Übrigens, meine Schwester und ich waren auch einmal Rosemarie’s Babies.
Rosemaries Baby

Rosemarie und Guy Woodhouse haben in einem der großen Appartementhäuser in der Seventh Avenue ihre erste Wohnung gefunden. Ein Baby ist unterwegs - Rosemaries Baby, ein Kind des Teufels …
Nette Nachbarn, freundliche, gespenstisch hilfsbereite Menschen: Handlanger des Bösen in einem rätselhaften, wüsten Alptraum
Rosemarys Sohn

Kurz vor der nahenden Jahrtausendwende kommt es zum Wiedersehen zwischen Rosemary und ihrem Sohn.

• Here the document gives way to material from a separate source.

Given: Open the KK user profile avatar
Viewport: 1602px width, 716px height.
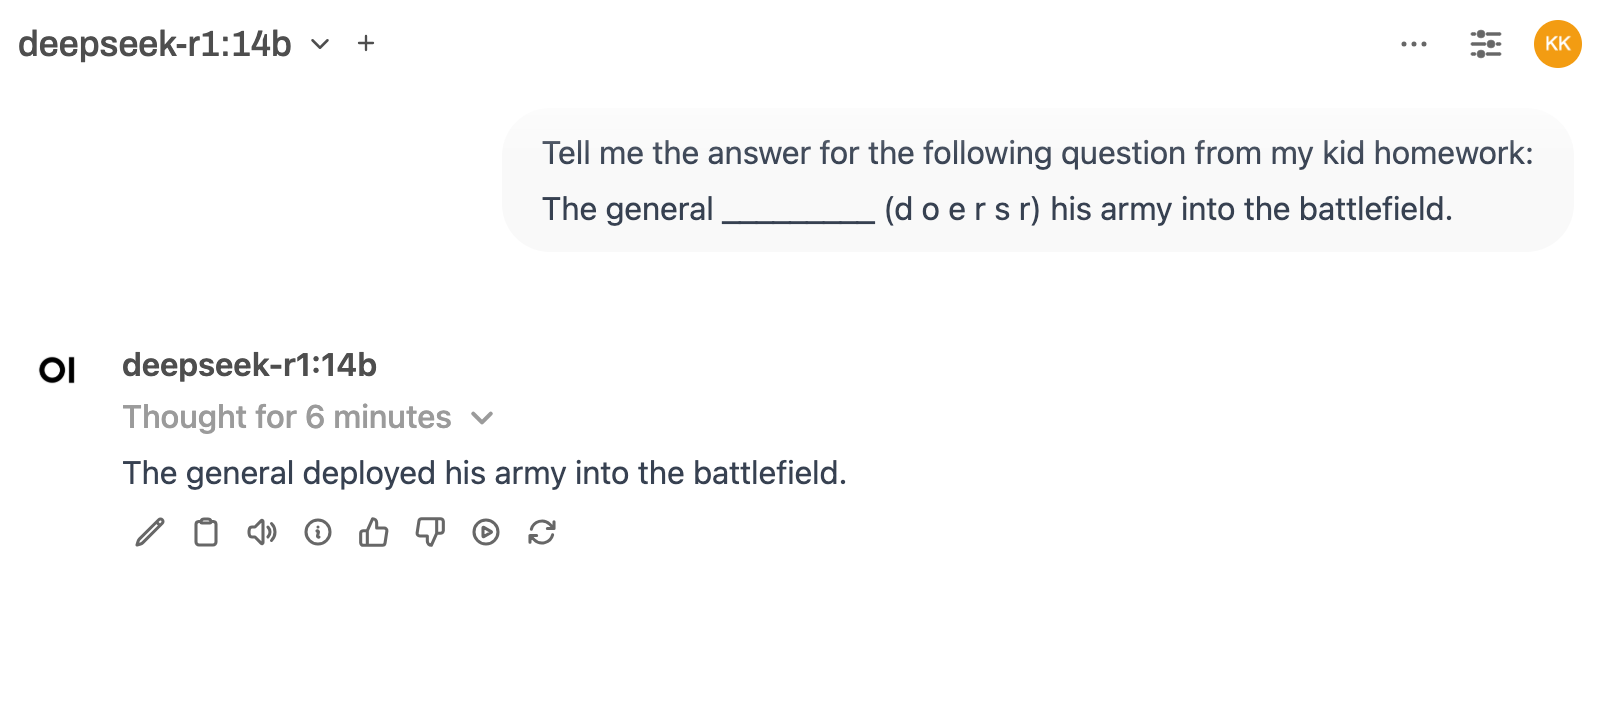Looking at the screenshot, I should click(x=1557, y=44).
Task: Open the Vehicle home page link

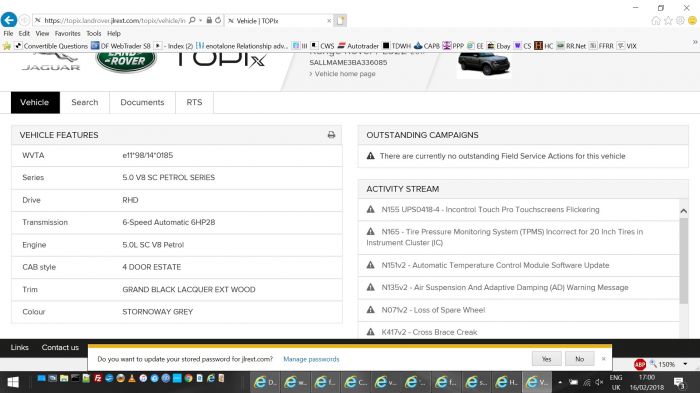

Das ist der Anfang eines atemberaubenden Kampfes zwischen Gut und Böse, eines Kampfes, der auf einem grandiosen Schlachtfeld ausgetragen wird und furchterregende und weitreichende Konsequenzen hat nicht nur für Rosemary und ihrem Sohn, sondern für die ganze Menschheit.